Panteismo
Panteismo: In filosofia, il termine "panteismo", che deriva dai termini
greci pan = "tutto" e theos =
"dio", è riferito a tutte quelle dottrine che affermano che
"tutto è Dio", o meglio che "il Tutto è Divino",
identificando Divinità e Natura.
Per questo i Pagani moderni si definiscono
"panteisti", vedendo il Divino in tutte le cose.
Gli Dei non sono relegati in un astratto mondo
ultraterreno, ma sono presenti nella Natura, il cui volto
visibile non è che l’aspetto esterno degli Dei stessi.

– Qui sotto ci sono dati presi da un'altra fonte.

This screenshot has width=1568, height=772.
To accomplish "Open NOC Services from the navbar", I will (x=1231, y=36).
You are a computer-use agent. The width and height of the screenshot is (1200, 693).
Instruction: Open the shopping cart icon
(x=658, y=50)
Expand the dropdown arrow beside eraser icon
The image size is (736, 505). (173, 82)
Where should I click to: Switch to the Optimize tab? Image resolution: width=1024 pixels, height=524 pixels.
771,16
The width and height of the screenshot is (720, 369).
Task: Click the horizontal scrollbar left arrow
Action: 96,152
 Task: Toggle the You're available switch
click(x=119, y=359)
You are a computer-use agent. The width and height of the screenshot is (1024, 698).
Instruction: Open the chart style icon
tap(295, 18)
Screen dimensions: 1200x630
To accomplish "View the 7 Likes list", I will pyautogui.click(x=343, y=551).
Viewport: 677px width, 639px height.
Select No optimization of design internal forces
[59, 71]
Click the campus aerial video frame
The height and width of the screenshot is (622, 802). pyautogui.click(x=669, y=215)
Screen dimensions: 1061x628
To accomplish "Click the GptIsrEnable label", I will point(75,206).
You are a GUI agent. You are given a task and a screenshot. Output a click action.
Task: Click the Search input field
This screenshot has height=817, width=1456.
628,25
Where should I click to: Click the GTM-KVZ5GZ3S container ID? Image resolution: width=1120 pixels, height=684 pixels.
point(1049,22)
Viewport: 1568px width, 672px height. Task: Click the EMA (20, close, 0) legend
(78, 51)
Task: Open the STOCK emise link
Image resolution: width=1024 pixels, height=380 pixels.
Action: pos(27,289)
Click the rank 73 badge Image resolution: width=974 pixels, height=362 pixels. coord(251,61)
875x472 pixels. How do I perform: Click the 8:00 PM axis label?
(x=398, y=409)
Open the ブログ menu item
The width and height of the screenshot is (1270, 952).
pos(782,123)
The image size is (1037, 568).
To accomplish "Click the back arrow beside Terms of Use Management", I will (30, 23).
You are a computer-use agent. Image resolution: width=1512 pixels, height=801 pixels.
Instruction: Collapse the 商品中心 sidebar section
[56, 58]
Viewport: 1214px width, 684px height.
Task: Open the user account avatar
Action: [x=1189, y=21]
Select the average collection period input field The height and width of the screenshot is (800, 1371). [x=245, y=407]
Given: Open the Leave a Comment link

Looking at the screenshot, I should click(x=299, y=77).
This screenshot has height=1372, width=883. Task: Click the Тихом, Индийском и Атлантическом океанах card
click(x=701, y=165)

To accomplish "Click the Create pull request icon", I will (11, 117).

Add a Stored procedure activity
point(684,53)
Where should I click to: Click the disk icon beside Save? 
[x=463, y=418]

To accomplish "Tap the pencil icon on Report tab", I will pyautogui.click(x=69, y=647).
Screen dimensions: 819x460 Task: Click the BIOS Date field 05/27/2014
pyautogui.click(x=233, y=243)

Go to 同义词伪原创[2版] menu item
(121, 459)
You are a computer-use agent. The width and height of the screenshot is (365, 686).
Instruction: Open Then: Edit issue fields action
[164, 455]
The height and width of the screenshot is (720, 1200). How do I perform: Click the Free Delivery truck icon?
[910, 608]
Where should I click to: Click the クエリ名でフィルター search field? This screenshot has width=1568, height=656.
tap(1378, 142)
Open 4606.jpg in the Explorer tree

Per il pagano contemporaneo la Natura non è che teofania,
manifestazione divina.
I pagani antichi non si definivano e non potevano definirsi panteisti, perché il termine è nato dopo,
nell’Occidente cristiano, quando sono comparse le contrapposizioni fra pensiero
cristiano e pensiero pagano.
Chiedersi se i pagani antichi fossero
o meno panteisti non ha alcun senso, così come non ha alcun senso chiedersi se
l’antica democrazia greca fosse comunista o liberale. Non si può attribuire
agli antichi dei concetti e dei linguaggi che non appartengono loro.
I pagani moderni si autodefiniscono panteisti perché devono contrapporsi al
pensiero cristiano, che rifiuta l’idea dell’identificazione fra Divinità e
Universo. Nel momento in cui dovessero sparire le condanne al panteismo da
parte della teologia cristiana, anche i pagani moderni non avrebbero più la
necessità di autodefinirsi panteisti.